El 5.0 V8 AJ133 de esta generación final se beneficia de guías de cadena de distribución mejoradas a partir de los ejemplares 2013-2014 — un punto importante para los compradores de segunda mano, ya que las primeras guías de plástico se desgastan alrededor de `160.000 km` en los ejemplares poco mantenidos. En el circuito de refrigeración, algunos ejemplares de principio de producción 2011 presentaron fragilidades en los racores de manguito — a verificar en vehículos de alto kilometraje. La caja ZF 6HP26 es fiable siempre que se cambie el aceite a `80.000-120.000 km`, a pesar de la indicación del fabricante 'sin mantenimiento'. En el XKR-S de 550 CV, el intercooler y el circuito de sobrealimentación requieren una inspección especializada en cada revisión importante.

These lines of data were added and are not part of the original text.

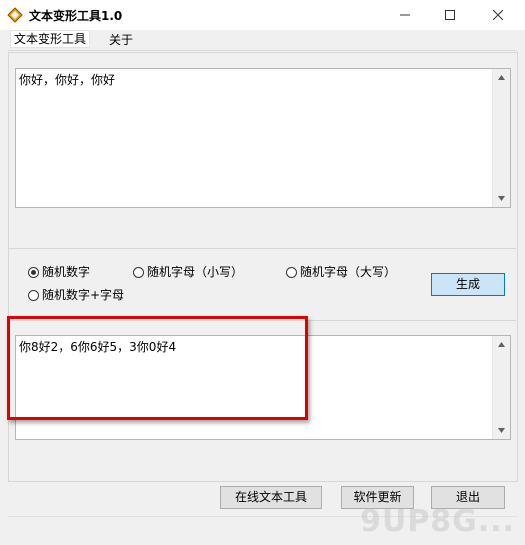 The image size is (525, 545). Describe the element at coordinates (262, 15) in the screenshot. I see `title-bar: 文本变形工具1.0` at that location.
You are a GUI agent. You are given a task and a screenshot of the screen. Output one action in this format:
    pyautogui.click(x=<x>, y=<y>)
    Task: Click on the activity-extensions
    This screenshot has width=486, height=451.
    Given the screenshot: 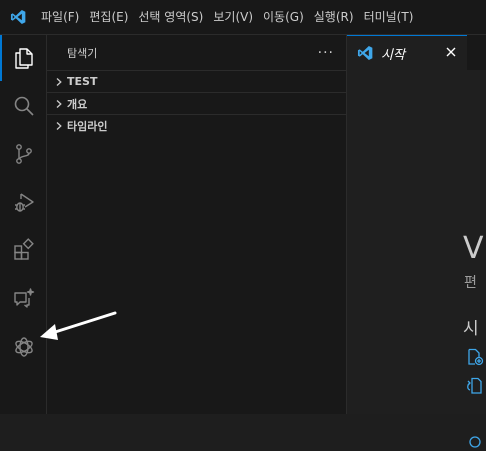 What is the action you would take?
    pyautogui.click(x=24, y=250)
    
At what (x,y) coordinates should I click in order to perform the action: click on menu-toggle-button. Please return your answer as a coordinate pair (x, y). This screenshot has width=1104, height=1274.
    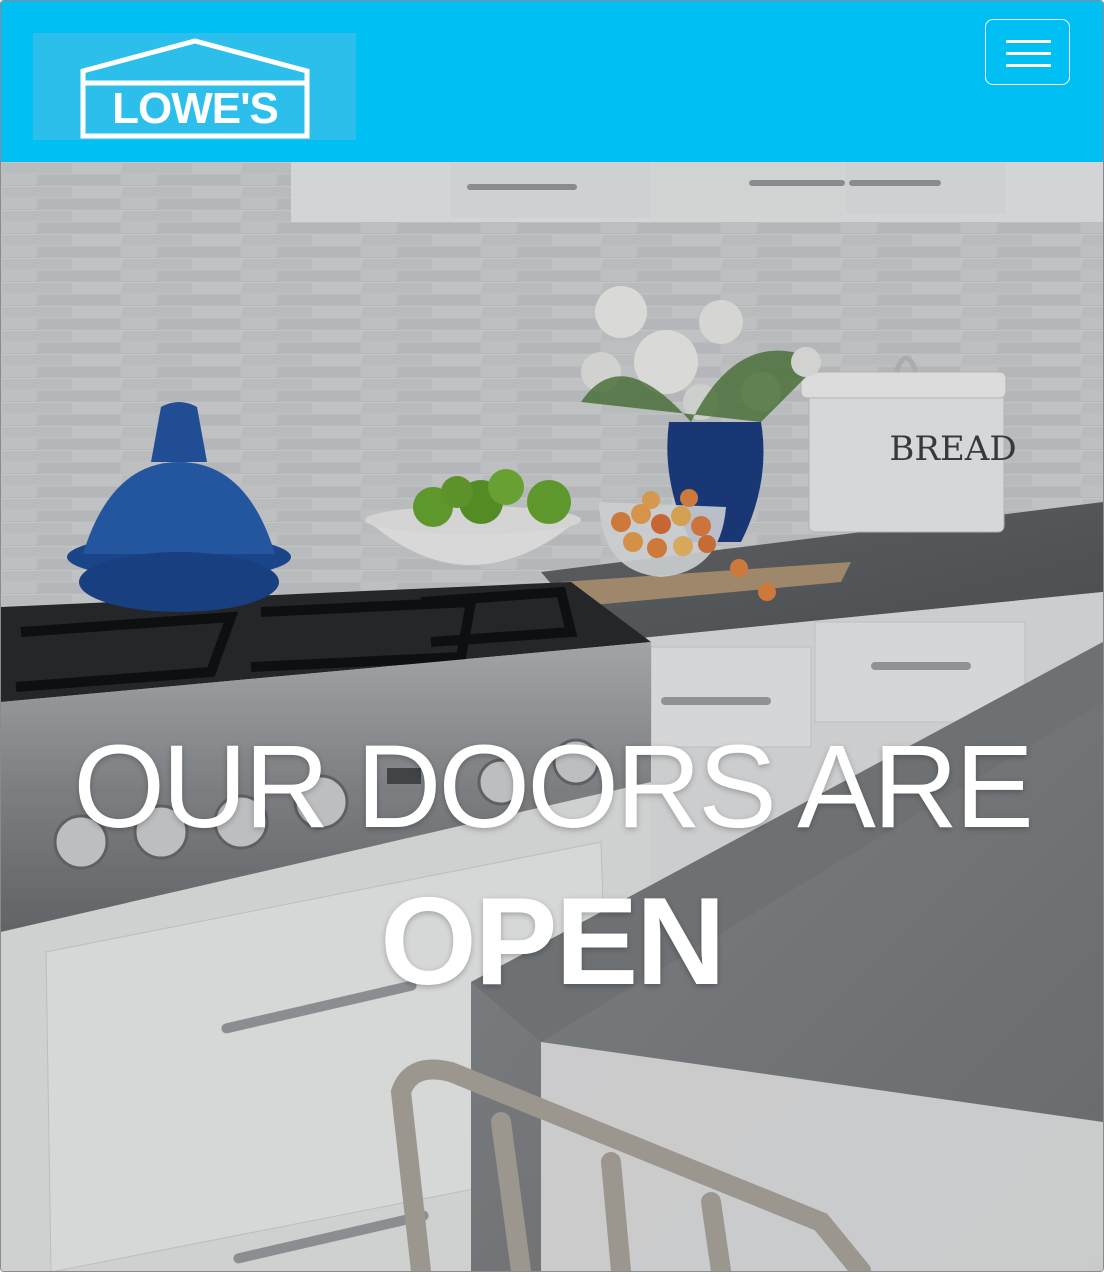
    Looking at the image, I should click on (1028, 52).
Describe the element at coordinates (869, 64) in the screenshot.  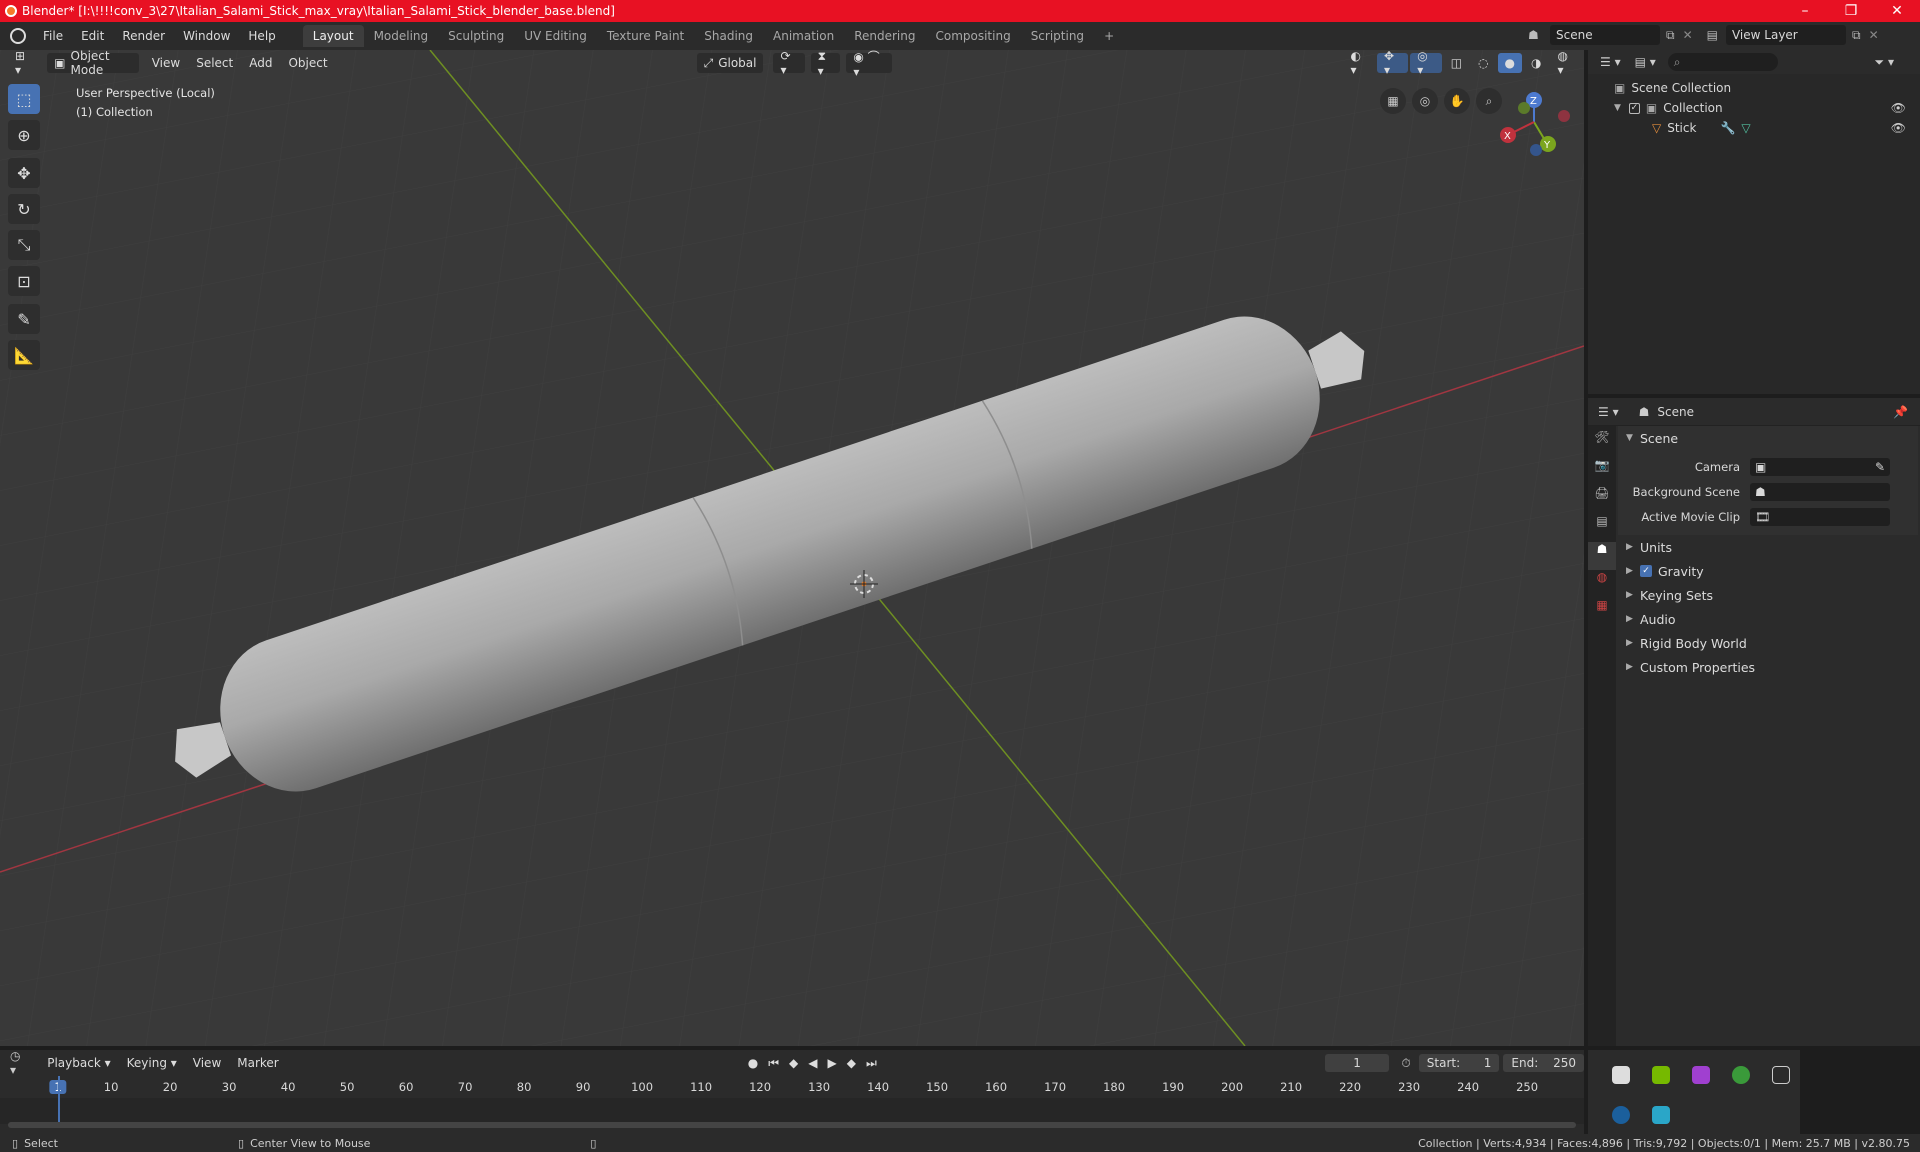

La electrónica de la capota sigue siendo un punto de vigilancia constante en este último modelo. Los sensores de posición y el mecanismo de cierre pueden generar ciclos incompletos en tiempo frío — probar el ciclo completo antes de cualquier compra. El sistema de drenaje del climatizador debe comprobarse si no ha habido una verificación reciente: la acumulación de agua en el suelo del acompañante es un problema heredado de las generaciones anteriores. El aceite de motor debe cambiarse cada `10.000-15.000 km` como máximo, especialmente en los XKR y XKR-S con sus solicitaciones térmicas más intensas. Un historial de mantenimiento riguroso es imprescindible para distinguir un ejemplar realmente cuidado.